Who do you call when you need help cleaning a homeless camp?

For the City of Huntsville’s Operation Green Team and Police Department, Model Environment is the first agency that comes to mind.

“When you’re talking about cleaning up in and around a homeless camp, not every volunteer wants to do that,” said Green Team Director Joy McKee. “It takes a special volunteer to come in and help us with that project.”

That’s why McKee and HPD Lt. Grady Thigpen are especially grateful for Model Environment’s service to the City and commitment to keeping our waterways clean.

McKee said Model Environment, a Huntsville-based team of “eco-activists” working to clean litter and reduce pollution in our waterways, not only improves quality of life for homeless residents, but ensures the environment is healthy in the long-term.
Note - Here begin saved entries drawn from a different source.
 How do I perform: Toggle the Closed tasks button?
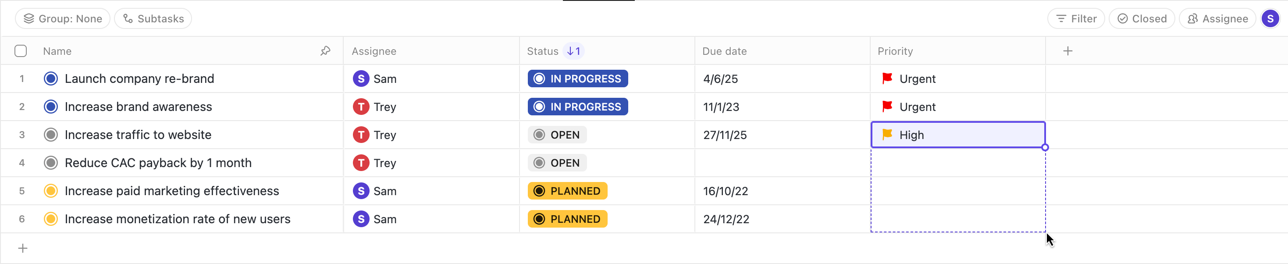[1142, 19]
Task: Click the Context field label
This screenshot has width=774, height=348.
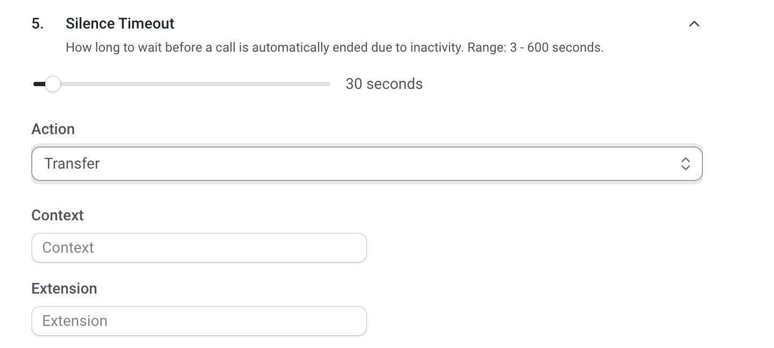Action: pos(57,215)
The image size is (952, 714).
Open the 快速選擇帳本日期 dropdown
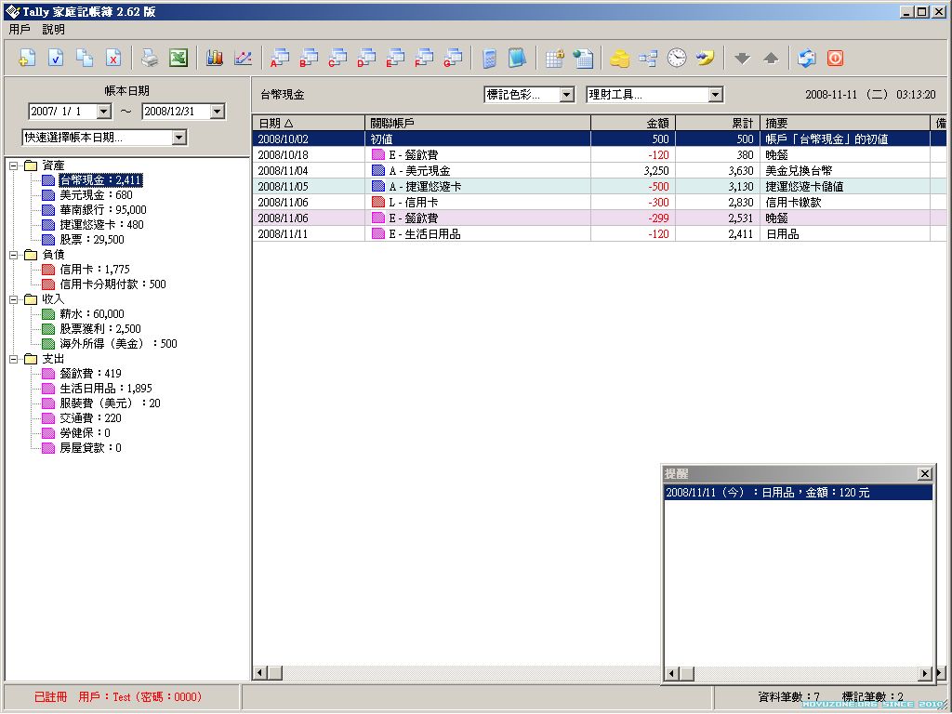(179, 138)
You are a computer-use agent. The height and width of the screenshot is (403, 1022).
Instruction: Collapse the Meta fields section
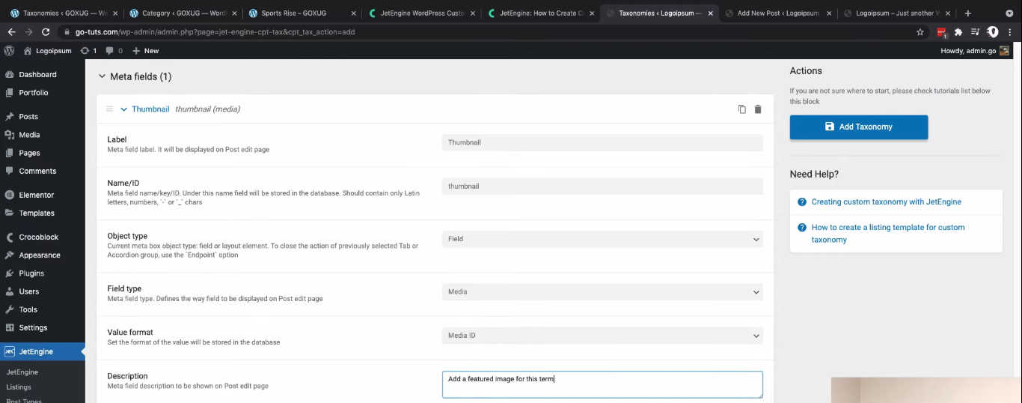(102, 76)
“We’re trying to help make sure our community is clean, especially our water,” McKee said. “The work (Model Environment) is doing makes a difference.”

The Back Story

Years before Model Environment debuted in Huntsville, founder Christy Beck was working in Los Angeles as a booker for a modeling agency.

“A lot of the models I represented were looking for things to do to give back and be productive in society,” she said.

Beck, inspired by her time in the industry, founded the company in 2011 to contribute to a safer, cleaner, healthier planet. As a platform for the models, Model Environment gained buzz around the world, serving as an example of how simple actions and easy initiatives can make a big impact on environmental and climate issues.

Beck moved to Huntsville – her hometown – five years ago and brought Model Environment with her. In Huntsville, the modeling aspect of the business naturally evolved to reach a broader scope, involving new markets and new initiatives. Beck believes that wherever you are in the world, and whatever your community needs are, we can all make an impact and be “Models for Earth” (ME).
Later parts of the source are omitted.